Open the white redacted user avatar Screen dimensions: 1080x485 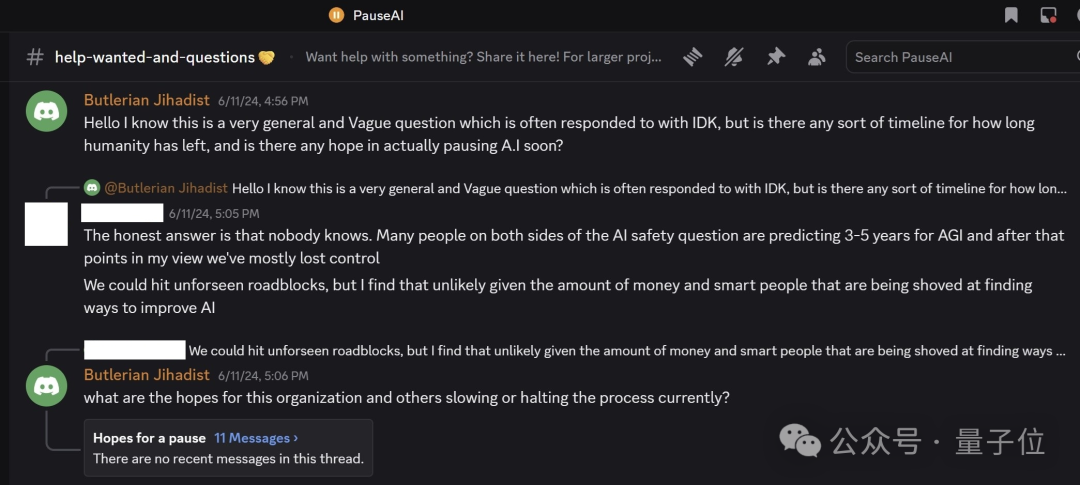(x=46, y=224)
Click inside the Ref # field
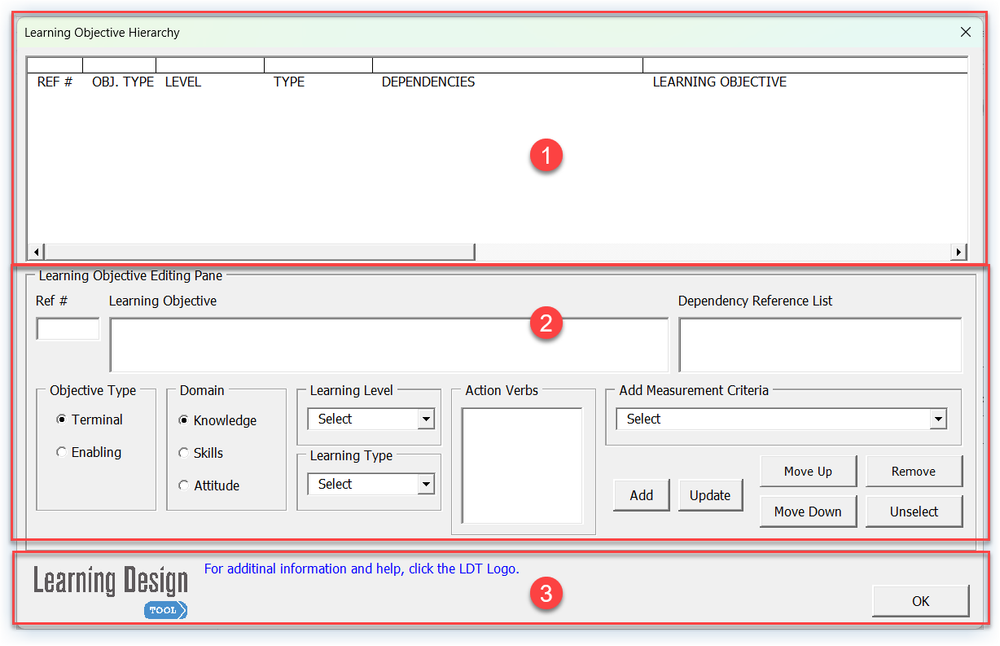 tap(66, 328)
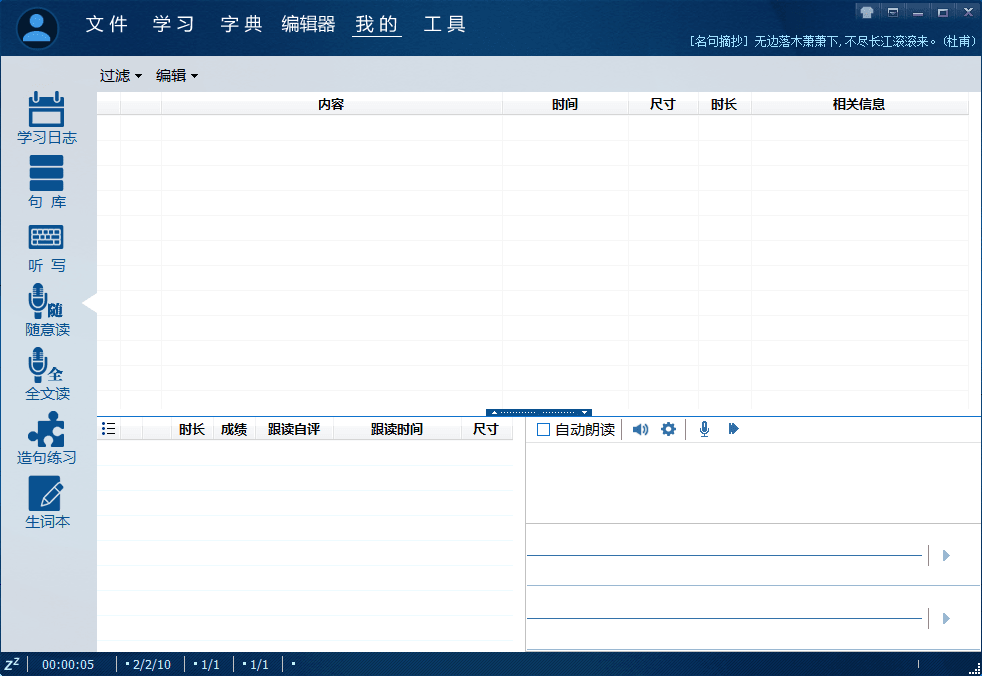The width and height of the screenshot is (982, 676).
Task: Select the 句库 sentence library icon
Action: pos(47,181)
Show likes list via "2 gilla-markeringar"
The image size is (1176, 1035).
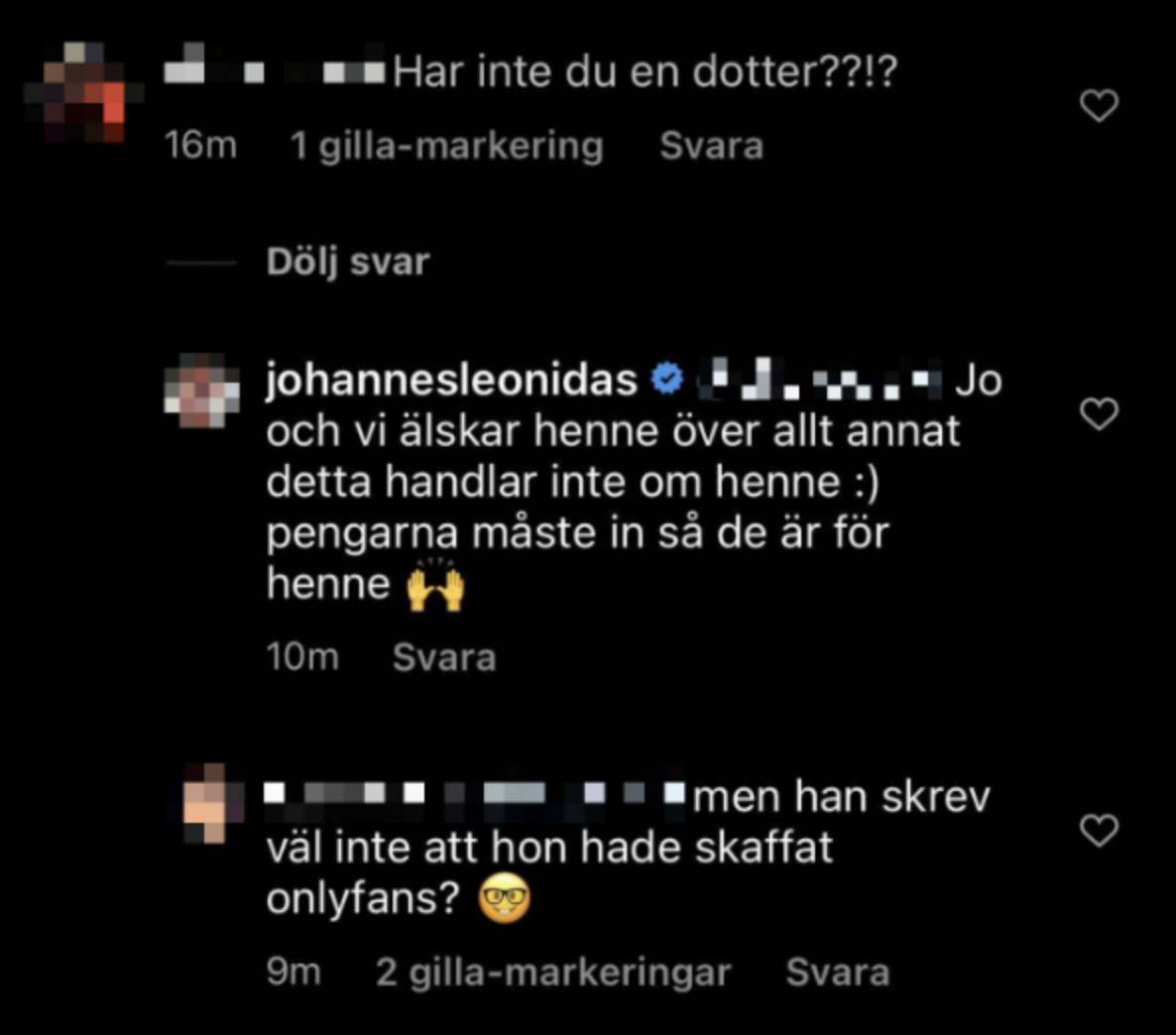click(552, 973)
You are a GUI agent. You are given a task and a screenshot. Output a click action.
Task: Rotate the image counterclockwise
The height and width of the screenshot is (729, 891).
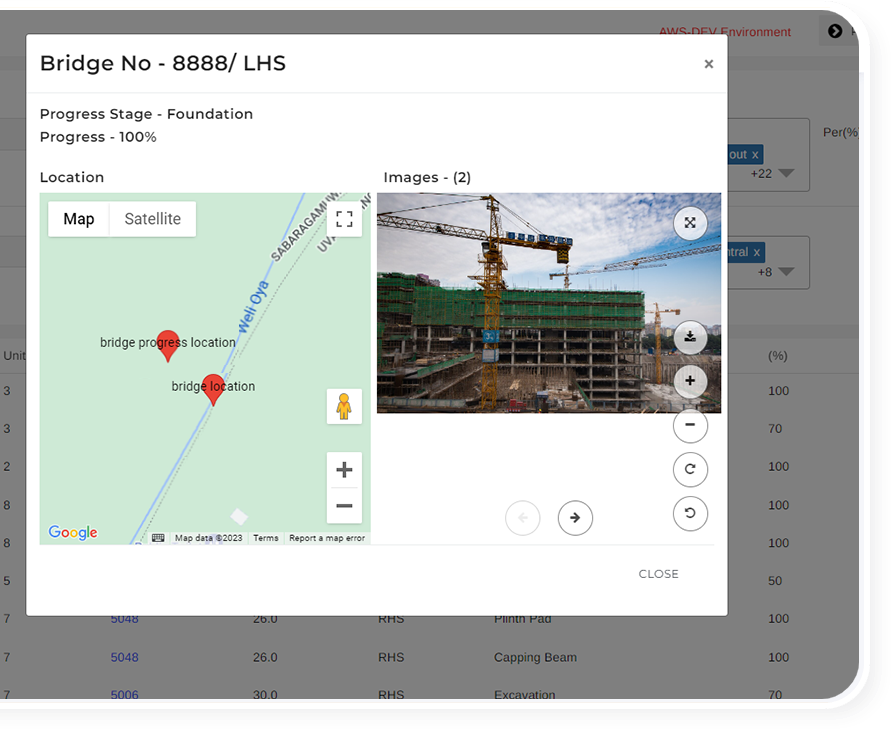point(690,514)
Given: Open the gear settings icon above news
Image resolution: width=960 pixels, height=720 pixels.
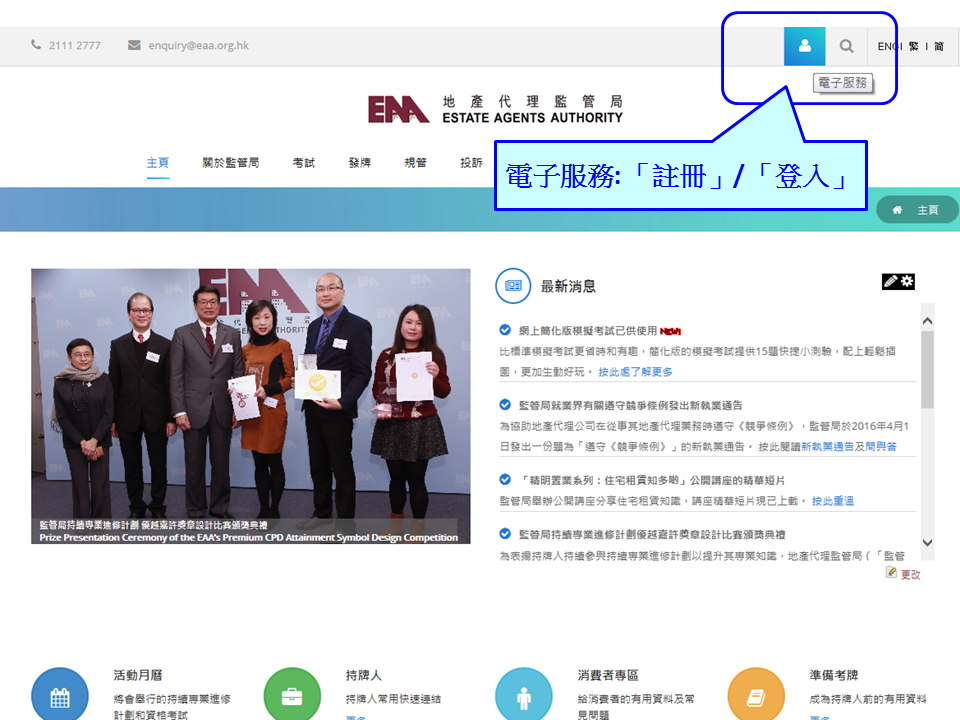Looking at the screenshot, I should (x=907, y=282).
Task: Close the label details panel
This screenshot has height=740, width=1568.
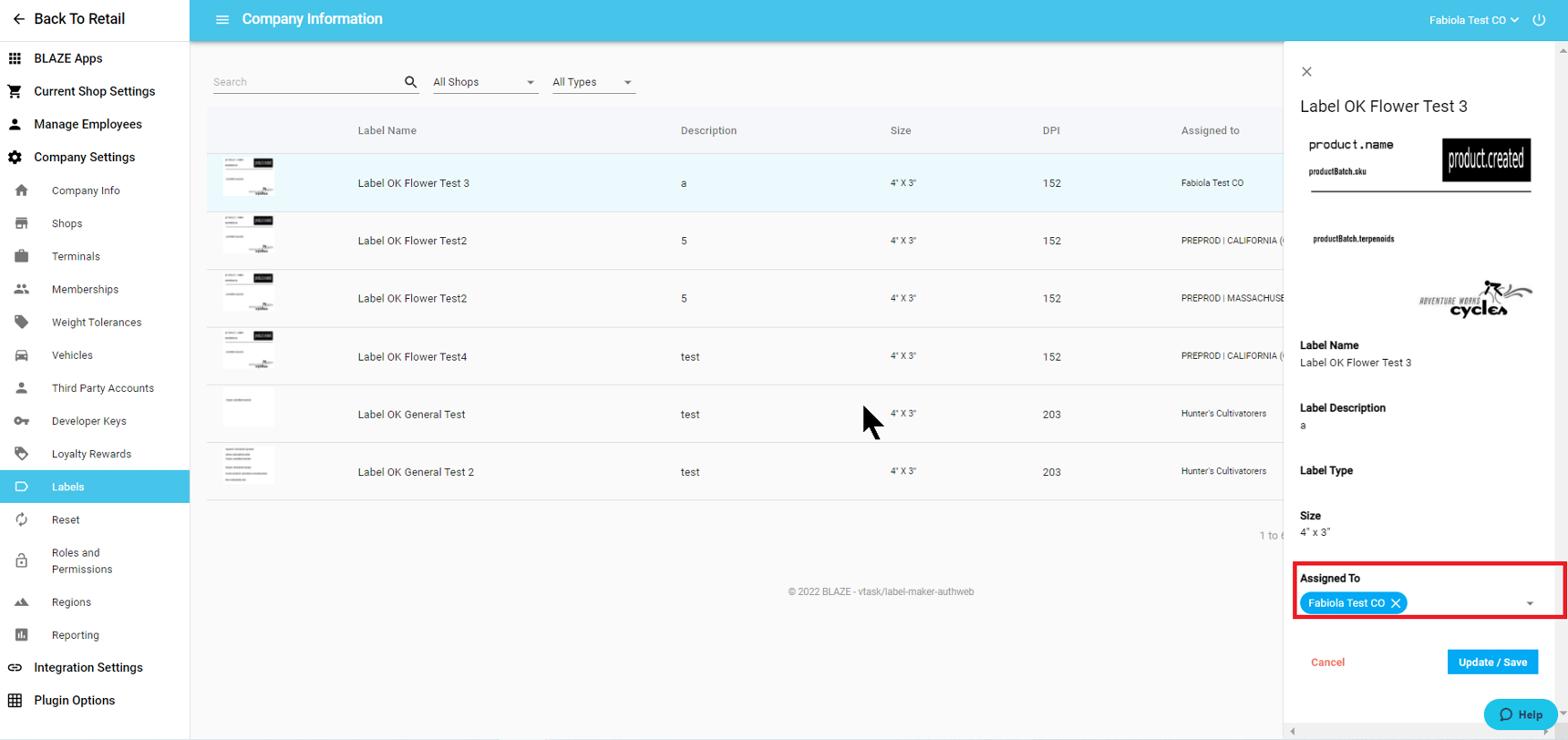Action: click(x=1306, y=72)
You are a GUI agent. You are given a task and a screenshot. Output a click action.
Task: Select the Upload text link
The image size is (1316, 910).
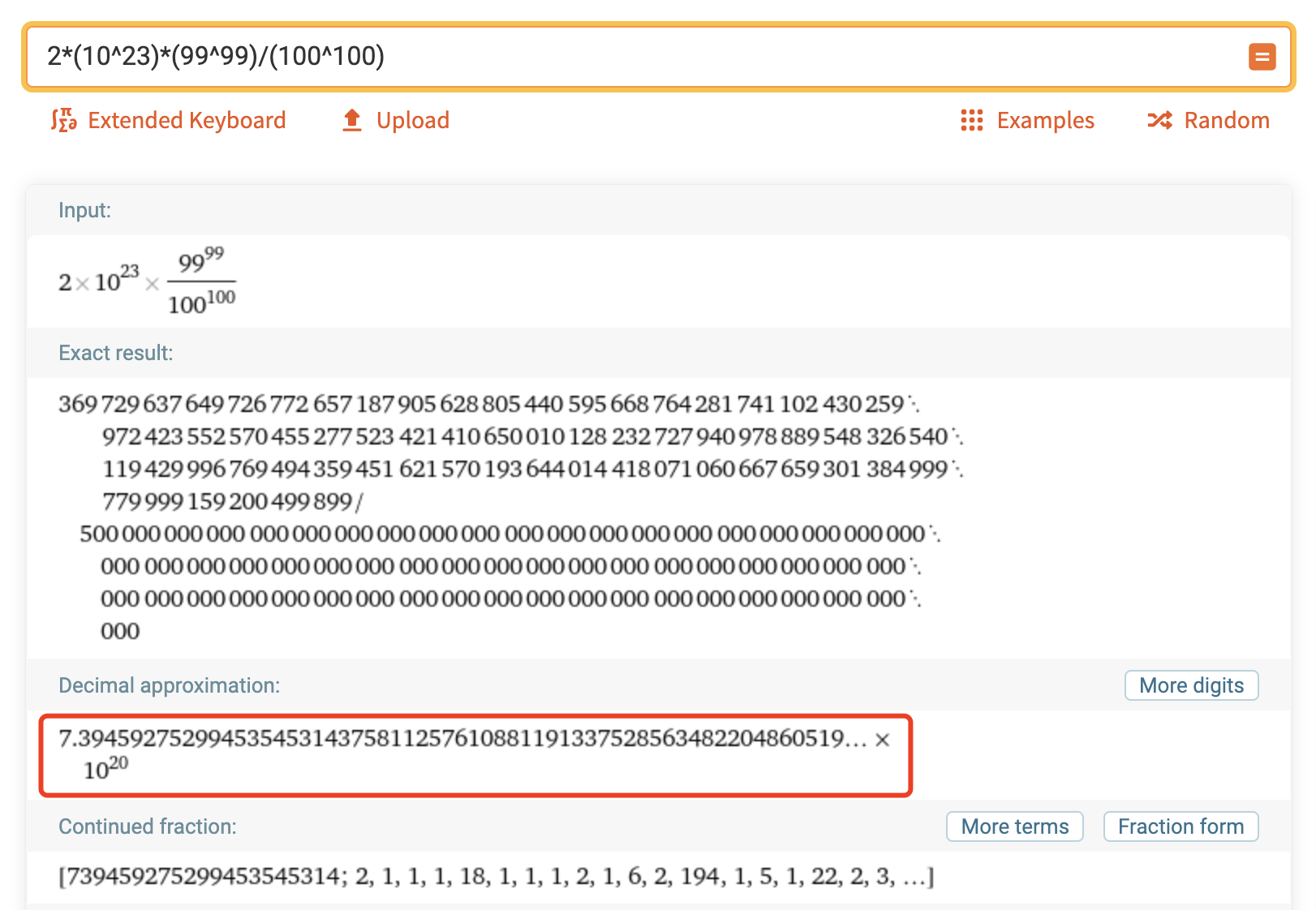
..............................
Using the records above, print exactly the run of lines that starts with the line with "Show likes list" and goes on through the line with "Given: Open the gear settings icon above news", pictures excluded.

Show likes list via "2 gilla-markeringar"
The image size is (1176, 1035).
click(552, 973)
You are a GUI agent. You are given a task and a screenshot. Output a click action.
Task: Rotate the image counterclockwise
The height and width of the screenshot is (729, 891).
point(690,514)
Given: Open the gear settings icon above news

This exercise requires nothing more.